A fonte da frase “salvar a afirmação do próximo” está no Pressuposto dos Exercícios Espirituais de Santo Inácio – EE22 : “(1) Para que mais se ajudem tanto quem dá os exercícios como que os recebe, (2) é necessário pressupor que todo bom cristão deve estar mais pronto a salvar a afirmação do seu próximo do que a condená-la. (3) Não a podendo salvar, pergunte como ele a entende.  Se a entende mal, corrija-o com amor. (4) Se isto não bastar, recorra a todos os meios convenientes para que, entendendo-a bem, ela seja salva”. [1]

Porque será que Santo Inácio coloca este apontamento logo após o Título (EE21) e até antes do Principio e Fundamento (EE23)?  Parece-me que o Santo já queria deixar um alerta para evitar que as paixões humanas se sobrepusessem a finalidade.   Deixo aqui minha reflexão, aberta a todo e qualquer que a complemente com sua experiência pessoal.  E de antemão alerto: de nada vale um conhecimento se ficar somente na esfera intelectual, pois a caminhada espiritual só tem sentido quando refletida na própria vida.

O que fazer.
[a] No trecho sobre o Pressuposto de Santo Inácio, onde está a fonte da frase “salvar a afirmação do próximo”?
[b] Reescreva em forma de lista o parágrafo do trecho que começa com “Porque será que Santo Inácio”, mantendo as ideias principais.
[c] Dê seguimento ao trecho sobre o Pressuposto de Santo Inácio, começando depois da última frase dele.
Os itens abaixo vêm de outra fonte.

Listagem.
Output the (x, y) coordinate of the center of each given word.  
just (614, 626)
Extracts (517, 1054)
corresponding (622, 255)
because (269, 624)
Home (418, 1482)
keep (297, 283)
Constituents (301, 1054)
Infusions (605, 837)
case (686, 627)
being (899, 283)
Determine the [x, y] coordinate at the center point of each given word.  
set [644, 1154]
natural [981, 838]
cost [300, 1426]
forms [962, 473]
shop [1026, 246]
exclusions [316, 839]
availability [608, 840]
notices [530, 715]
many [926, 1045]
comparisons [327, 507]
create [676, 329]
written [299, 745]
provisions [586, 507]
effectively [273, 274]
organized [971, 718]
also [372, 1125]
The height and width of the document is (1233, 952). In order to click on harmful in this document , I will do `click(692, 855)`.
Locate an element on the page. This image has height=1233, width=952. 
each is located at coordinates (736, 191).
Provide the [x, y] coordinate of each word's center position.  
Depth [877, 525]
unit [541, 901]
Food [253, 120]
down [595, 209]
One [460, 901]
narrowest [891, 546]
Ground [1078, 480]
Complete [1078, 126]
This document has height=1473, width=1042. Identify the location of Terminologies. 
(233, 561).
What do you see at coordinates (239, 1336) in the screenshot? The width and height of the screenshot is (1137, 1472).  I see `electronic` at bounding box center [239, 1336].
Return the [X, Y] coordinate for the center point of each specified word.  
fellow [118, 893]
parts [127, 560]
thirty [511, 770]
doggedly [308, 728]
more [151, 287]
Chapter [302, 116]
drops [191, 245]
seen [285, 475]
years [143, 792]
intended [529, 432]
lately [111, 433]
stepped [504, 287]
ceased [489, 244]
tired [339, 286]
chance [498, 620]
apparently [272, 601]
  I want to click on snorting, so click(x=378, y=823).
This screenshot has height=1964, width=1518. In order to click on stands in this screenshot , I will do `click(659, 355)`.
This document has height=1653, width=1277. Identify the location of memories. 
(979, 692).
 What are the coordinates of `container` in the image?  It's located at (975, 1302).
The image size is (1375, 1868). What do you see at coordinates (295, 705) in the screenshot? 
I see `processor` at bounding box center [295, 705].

Respostas.
[a] No Pressuposto dos Exercícios Espirituais de Santo Inácio, o EE22.

[b]
- Pergunta-se por que Santo Inácio pôs esse apontamento logo depois do Título (EE21) e antes do Princípio e Fundamento (EE23).
- A resposta proposta é que o santo quis deixar um alerta para evitar que as paixões humanas se sobrepusessem à finalidade.
- A reflexão fica aberta a quem queira completá-la com a própria experiência.
- O conhecimento de nada vale se ficar só no campo intelectual, pois a caminhada espiritual só tem sentido quando refletida na própria vida.

[c]
  • Para que mais se ajudem tanto quem dá os exercícios como que os recebe,

O verbo que inicia o EE22 é o verbo AJUDAR.  Ajudar significa auxiliar, favorecer, reforçar, socorrer, prover conforto, dar suporte, isto é, alguém faz algo a outrem para que este melhor enfrente algo que é difícil, penoso, dificultoso fazer sozinho.  É uma afirmação direcionada a quem dá e a quem recebe os exercícios espirituais, porém pertinente a todos na dinâmica das relações da vida cotidiana.  Inácio alerta as partes que estas são responsáveis pelo bom caminhar dos diálogos que virão ao longo do percurso, responsabilidade esta de forma coletiva e individual.

  • é necessário pressupor que todo bom cristão deve estar mais pronto a salvar a afirmação do seu próximo do que a condená-la.

– é necessário pressupor

Esta afirmação é forte = é necessário pré-supor, supor de antemão, antes de tudo.  Não está dizendo que é facultativo, ao contrário é uma condição essencial.  Se nos declaramos ou desejamos percorrer o caminho para bons cristãos devemos agir como tal.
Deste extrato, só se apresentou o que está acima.